FIG. 2 is a schematic view of one well perforation of FIG. 1.
FIG. 3A is an electron microscope photograph of a region including cemented sand according to the method of the present invention.
FIG. 3B is an electron microscope photograph of a portion of the cemented sands shown in FIG. 3A, in which the sands have formed an Actinolite cement.
FIG. 3C is an electron microscope photograph of a portion of the cemented sands shown in FIG. 3A, in which the sands have formed a Wollastonite cement.
FIG. 3D is an electron microscope photograph of a portion of the cemented sands shown in FIG. 3A, in which the sands have formed a silica cement.
FIG. 4A is photomicrograph of cemented sand forming Wollastonite cement crystals produced according to the method of the present invention.
FIG. 4B is an additional photomicrograph of cemented sands forming Wollastonite cement crystals produced according to the method of the present invention.
FIG. 4C is a photomicrograph of cemented sands forming Actinolite cement needles produced according to the method of the present invention.
FIG. 4D is an additional photmicrograph of cemented sands forming Actinolite cement needles produced according to the method of the present invention.
FIG. 5A is a thin section photomicrograph of a well core prior to introduction of steam according to the method of the present invention.
FIG. 5B is a thin section photmicrograph of a well core in which partial dissolution has taken place after introduction of steam according to the method of the present invention.
FIG. 5C is a thin section photomicroprocessor of a well core in which dissolution wormholes have formed due to introduction of steam according to the method of the present invention.
FIG. 5D is an additional thin section photomicrograph of a well core in which dissolution wormholes have formed due to introduction of steam according to the method of the present invention.
Table 1 provides data from sample wells in which the method of the present invention has been used.
Table 2 provides additional data from sample wells in which the method of the present invention has been used.
Table 3 provides additional data from sample wells in which the method of the present invention has been used.
Table 4 provides additional data from sample wells in which the method of the present invention has been used.
Table 5 provides additional data from sample wells in which the method of the present invention has been used.
Table 6 provides data from a mineral analysis of foundation sands.
Table 7 provides data from a mineral analysis of foundation and injection water.

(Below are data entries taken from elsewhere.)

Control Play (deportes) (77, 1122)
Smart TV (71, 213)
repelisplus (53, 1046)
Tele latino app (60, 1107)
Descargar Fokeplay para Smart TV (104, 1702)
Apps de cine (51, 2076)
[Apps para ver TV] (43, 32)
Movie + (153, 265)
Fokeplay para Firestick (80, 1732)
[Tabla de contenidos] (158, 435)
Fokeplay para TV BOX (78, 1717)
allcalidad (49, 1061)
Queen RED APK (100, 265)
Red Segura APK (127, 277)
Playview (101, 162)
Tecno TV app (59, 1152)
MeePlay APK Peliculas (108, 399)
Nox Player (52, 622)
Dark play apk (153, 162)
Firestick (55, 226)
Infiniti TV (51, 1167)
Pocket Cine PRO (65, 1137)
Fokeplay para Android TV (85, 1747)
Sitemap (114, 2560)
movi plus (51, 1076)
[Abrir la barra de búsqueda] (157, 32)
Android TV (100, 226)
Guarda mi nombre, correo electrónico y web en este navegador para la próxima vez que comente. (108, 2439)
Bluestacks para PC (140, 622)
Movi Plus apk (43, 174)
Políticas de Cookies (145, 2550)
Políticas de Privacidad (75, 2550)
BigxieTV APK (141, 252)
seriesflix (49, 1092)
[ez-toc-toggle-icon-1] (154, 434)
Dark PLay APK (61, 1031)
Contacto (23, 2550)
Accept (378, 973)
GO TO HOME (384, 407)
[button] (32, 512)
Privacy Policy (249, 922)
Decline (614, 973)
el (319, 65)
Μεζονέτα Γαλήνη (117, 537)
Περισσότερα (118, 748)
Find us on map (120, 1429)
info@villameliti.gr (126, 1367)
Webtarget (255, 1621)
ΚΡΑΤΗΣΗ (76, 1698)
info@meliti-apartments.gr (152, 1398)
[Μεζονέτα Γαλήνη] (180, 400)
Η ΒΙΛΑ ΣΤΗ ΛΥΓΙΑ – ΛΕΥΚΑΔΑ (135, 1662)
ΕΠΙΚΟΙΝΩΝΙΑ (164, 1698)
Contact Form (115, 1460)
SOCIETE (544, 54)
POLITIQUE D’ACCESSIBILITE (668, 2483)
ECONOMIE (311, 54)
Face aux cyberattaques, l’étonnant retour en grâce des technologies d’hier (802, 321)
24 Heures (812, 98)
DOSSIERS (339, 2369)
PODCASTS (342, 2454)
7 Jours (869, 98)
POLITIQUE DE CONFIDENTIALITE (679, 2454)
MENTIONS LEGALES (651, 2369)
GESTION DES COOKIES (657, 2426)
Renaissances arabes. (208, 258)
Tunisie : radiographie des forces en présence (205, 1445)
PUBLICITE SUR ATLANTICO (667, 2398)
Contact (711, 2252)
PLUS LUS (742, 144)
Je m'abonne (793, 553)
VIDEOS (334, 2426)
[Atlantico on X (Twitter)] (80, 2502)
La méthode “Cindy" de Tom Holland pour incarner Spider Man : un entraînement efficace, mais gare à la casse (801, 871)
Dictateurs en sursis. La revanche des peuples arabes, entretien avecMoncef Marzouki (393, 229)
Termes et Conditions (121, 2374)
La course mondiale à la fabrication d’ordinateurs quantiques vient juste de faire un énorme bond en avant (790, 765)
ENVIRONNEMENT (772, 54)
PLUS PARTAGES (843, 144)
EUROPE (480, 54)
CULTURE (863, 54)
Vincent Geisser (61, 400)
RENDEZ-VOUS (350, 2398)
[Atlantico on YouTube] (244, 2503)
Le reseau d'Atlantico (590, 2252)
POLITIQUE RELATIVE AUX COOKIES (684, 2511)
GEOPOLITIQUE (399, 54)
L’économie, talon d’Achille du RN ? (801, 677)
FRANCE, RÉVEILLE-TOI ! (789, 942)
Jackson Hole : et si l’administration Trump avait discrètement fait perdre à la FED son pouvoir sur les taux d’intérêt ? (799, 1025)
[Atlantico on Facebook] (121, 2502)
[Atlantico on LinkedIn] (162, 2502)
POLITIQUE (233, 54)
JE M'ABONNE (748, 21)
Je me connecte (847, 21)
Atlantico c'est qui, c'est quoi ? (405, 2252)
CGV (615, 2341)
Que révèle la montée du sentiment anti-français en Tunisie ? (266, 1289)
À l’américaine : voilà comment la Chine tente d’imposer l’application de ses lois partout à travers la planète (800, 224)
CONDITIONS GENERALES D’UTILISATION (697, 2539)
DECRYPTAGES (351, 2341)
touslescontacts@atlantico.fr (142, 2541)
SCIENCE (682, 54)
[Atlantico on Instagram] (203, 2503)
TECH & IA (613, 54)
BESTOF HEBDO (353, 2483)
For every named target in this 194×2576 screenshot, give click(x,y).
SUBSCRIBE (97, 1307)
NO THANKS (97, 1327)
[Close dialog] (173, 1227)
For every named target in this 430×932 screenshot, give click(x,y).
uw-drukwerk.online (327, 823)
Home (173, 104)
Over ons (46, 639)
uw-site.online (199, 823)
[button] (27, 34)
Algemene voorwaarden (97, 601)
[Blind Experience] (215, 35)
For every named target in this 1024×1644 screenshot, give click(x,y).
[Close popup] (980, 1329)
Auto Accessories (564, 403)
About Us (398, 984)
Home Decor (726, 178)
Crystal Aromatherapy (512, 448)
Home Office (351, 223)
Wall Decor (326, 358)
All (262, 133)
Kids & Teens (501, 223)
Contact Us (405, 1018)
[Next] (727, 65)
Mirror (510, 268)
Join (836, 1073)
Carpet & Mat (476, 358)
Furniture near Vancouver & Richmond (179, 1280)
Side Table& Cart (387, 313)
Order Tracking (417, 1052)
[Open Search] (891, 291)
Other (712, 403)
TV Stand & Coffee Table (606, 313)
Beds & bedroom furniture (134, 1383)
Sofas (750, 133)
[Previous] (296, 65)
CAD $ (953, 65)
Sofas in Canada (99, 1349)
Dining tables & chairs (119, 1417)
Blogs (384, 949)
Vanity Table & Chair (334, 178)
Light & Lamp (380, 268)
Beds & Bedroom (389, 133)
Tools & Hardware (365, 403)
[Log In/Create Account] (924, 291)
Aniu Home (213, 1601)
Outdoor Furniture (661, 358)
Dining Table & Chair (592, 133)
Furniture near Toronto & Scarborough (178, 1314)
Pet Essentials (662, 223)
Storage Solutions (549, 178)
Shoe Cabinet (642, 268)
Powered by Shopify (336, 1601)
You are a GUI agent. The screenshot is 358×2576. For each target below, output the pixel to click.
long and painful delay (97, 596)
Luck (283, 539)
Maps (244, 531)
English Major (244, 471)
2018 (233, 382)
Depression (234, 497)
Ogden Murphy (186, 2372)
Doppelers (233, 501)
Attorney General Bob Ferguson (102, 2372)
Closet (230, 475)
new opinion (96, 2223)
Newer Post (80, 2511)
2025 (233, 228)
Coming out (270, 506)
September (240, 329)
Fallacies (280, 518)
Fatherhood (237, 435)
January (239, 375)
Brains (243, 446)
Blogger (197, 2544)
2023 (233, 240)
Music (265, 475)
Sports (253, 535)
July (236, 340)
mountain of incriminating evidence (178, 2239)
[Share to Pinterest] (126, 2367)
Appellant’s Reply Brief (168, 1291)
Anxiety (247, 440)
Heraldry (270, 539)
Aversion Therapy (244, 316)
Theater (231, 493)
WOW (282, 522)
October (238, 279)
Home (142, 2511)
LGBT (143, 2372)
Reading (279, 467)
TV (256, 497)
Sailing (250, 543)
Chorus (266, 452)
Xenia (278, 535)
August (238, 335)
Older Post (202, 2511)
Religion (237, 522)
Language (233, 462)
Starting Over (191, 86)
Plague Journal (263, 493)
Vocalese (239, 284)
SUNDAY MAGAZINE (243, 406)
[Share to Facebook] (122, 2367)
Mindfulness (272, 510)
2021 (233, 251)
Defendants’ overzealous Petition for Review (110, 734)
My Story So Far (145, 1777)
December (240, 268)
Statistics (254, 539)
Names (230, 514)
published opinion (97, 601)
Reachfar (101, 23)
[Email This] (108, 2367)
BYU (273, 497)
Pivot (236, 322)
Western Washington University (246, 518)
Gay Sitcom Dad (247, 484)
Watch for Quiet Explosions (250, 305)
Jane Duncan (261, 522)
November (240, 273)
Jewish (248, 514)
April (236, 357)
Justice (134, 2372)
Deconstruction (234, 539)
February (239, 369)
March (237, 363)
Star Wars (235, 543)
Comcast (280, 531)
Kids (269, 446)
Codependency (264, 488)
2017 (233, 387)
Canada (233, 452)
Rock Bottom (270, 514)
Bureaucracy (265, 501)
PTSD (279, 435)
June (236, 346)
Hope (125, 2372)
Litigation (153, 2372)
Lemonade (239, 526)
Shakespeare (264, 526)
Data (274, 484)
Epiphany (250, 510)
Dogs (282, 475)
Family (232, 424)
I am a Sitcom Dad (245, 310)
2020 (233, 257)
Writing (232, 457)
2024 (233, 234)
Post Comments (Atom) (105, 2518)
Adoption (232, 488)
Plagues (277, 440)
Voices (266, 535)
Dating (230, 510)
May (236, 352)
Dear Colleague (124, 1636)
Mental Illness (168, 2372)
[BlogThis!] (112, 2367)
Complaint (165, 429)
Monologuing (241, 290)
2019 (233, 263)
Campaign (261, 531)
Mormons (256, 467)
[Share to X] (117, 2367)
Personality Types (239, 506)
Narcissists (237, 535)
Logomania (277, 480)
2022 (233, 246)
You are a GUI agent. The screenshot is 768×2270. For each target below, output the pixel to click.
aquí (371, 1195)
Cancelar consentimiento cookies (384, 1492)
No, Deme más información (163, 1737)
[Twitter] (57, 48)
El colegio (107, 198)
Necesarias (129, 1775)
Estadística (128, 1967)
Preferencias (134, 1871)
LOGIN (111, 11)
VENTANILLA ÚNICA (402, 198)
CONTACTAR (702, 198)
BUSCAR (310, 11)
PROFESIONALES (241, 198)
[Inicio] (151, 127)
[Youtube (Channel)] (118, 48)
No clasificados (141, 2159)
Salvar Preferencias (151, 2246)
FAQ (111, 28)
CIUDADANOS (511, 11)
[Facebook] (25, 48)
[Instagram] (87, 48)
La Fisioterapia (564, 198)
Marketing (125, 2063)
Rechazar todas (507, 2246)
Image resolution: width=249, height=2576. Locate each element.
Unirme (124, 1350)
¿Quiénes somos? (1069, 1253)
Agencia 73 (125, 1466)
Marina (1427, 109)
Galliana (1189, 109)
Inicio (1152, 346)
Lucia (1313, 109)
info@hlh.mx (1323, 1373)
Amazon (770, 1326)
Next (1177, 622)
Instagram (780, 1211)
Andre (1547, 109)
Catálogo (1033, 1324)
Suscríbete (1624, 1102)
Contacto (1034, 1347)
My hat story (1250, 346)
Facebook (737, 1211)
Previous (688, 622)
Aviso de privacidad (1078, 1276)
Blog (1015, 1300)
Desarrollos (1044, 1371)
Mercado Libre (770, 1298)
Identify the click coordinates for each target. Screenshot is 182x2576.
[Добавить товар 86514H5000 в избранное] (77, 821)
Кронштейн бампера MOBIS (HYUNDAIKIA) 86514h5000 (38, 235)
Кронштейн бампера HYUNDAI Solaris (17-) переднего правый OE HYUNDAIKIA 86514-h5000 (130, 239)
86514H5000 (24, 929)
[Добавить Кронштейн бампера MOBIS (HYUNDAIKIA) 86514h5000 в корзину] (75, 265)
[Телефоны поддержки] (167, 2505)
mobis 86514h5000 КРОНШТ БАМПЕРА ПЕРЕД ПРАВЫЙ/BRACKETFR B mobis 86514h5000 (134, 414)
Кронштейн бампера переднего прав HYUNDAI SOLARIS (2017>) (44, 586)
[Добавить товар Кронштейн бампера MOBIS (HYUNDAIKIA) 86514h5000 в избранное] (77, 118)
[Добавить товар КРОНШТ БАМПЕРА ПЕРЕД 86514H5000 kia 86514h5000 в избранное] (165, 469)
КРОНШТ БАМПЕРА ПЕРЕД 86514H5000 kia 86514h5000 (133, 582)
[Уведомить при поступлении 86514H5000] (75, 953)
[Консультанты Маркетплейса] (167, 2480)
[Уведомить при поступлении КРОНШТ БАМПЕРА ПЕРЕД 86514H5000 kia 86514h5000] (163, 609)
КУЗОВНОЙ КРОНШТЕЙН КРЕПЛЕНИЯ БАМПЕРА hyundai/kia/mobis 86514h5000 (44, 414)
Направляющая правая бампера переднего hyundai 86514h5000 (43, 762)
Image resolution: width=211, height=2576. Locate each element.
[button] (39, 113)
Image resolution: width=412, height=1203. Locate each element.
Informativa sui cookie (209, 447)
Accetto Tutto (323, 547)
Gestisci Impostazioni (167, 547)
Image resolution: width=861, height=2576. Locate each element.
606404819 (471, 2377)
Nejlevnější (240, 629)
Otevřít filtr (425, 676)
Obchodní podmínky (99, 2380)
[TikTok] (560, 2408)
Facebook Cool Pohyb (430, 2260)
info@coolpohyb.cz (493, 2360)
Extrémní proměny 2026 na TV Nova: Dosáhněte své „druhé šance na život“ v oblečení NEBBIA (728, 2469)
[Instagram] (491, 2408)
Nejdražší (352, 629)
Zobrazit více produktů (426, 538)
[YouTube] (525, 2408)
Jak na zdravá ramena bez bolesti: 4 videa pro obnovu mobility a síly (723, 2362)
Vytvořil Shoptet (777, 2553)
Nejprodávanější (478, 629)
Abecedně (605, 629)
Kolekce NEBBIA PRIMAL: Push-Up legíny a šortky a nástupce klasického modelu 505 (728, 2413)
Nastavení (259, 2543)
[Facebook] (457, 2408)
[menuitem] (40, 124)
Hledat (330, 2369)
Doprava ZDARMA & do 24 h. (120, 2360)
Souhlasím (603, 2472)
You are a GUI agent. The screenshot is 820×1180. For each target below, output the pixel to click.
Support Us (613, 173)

Tables 8-18 provide mineral content of the formation sands from sample wells in which the method of the present invention has been used.
DETAILED DESCRIPTION OF THE PREFERRED EMBODIMENT
Referring now to FIGS. 1 and 2 of the drawings, the preferred embodiment of the invention is embodied in a geochemical well completion process for use in completing a horizontal well 10 for oil production or steam injection. The process alternatively can be used to repair oil production or steam injection wells, or to complete horizontally-drilled oil production or steam injection wells.
The well completion process can be used to complete the construction of a vertical steam injection or oil production well as part of a thermal enhanced oil recover (“TEOR ”) project. Typically, steam that is mechanically generated in the filed is used in TEOR projects to recover heavy grade highly-viscous crude oil. This process described below could be applied in wells for non-TEOR service, including water flood producing wells or for any type of well requiring sand control, such as production wells or injection wells that handle water, crude oil, natural gas, or other liquids or gases associated with mineral or fluid extraction of injection, or other wells utilized in the petroleum, geothermal and agricultural industries.
The well schematically shown in FIG. 1 is a preferred drilled horizontal well 10 intended for steam injection operation. The well has a surface casing 12 containing a projecting buttress casing 14 perforated with eleven individually selected perforations 16 from 3972′ to 4302′ from the surface. Within this interval, the perforations are located in sand formation or formations of interest. Each perforation is 0.25 inches in diameter and is formed downhole by methods well known in the oil drilling industry. As described below, perforation sizes can vary according to a specific application. The buttress casing 14 contains insulated tubing 18 connected to an expansion joint 20 and a thermal packer 22. A tubing tail 24 extends beyond the packer and terminates just before the perforations.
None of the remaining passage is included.